Certes, la puissance militaire et sécuritaire du Hezbollah, devenu omnipotent au Liban et dans la région, outrepasse les pouvoirs de l’État libanais qui se trouve, quant à lui, en déliquescence totale. Une puissance que le parti a mise au service des autorités dans le cadre des négociations sur la délimitation des frontières maritimes avec Israël afin que le Liban officiel impose ses conditions, ou du moins les renforce.
Ce faisant, le Hezbollah a une fois de plus contourné l'État et ses institutions, usant de son fameux slogan de «résistance», qui risque d’exposer le pays exsangue à une guerre dévastatrice, susceptible de conduire à la désintégration de l'entité libanaise et à son effondrement total.
Aujourd’hui, le peuple libanais reste divisé entre ceux qui voient dans le Hezbollah et son arsenal une force importante pour le Liban, exploitable dans le dossier de la délimitation des frontières maritimes, et ceux qui considèrent que la formation pro-iranienne sape l'État et l'affaiblit.
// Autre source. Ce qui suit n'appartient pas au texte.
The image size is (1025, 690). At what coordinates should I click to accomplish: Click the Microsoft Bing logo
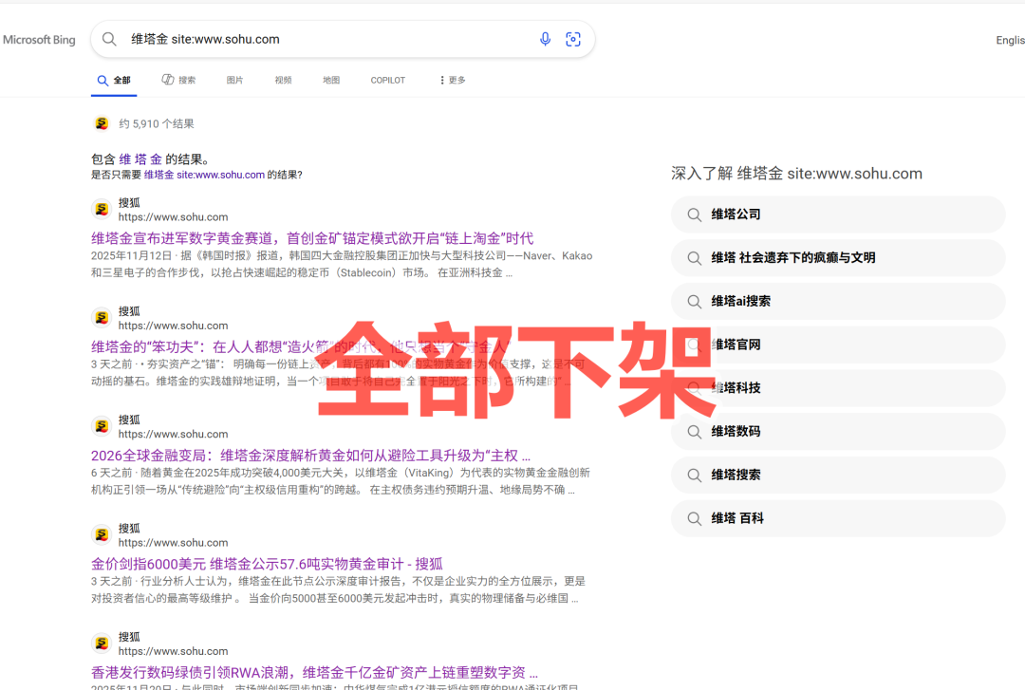pos(39,39)
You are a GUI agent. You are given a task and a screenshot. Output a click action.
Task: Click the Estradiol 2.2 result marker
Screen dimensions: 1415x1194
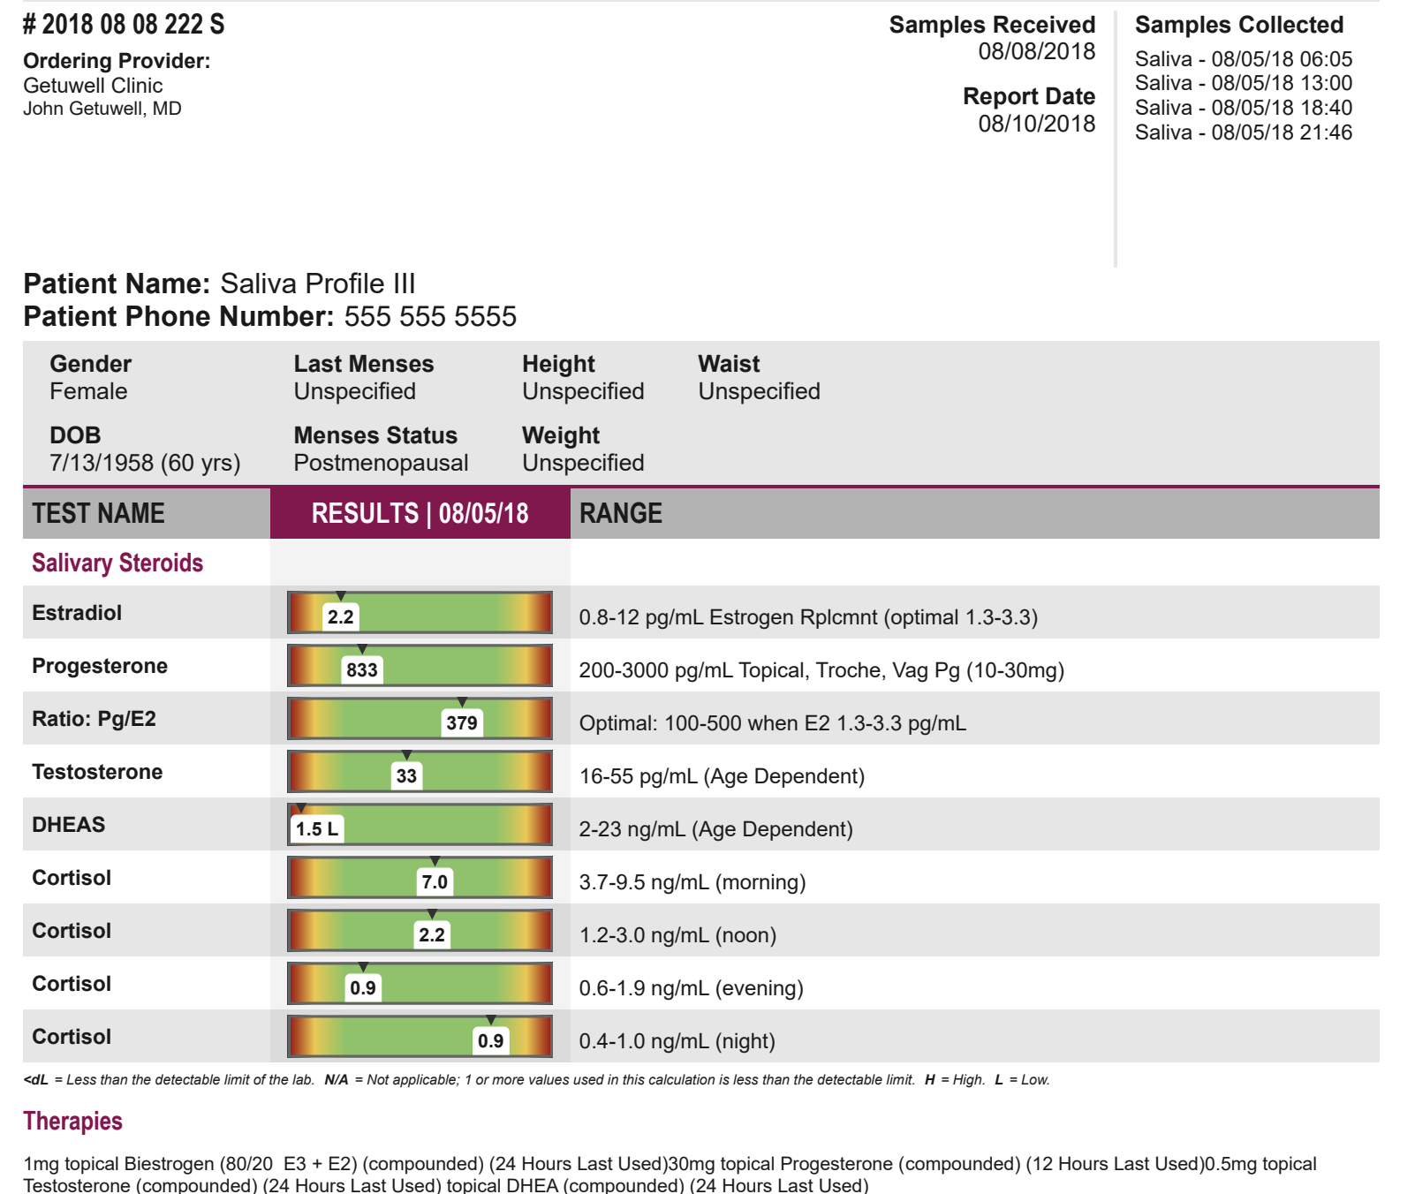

Ces derniers le tiennent pour responsable de la dégradation de la situation locale et des malheurs qui frappent le pays, parce qu’il a soumis le Liban à l’axe iranien.
Le Hezbollah est également à blâmer pour avoir opposé le Liban aux pays arabes qui l'ont toujours soutenu et aidé à se redresser, ainsi qu’à la communauté internationale dans son ensemble.
Partant, faut-il considérer le Hezbollah comme une source de force ou de faiblesse pour le pays du Cèdre?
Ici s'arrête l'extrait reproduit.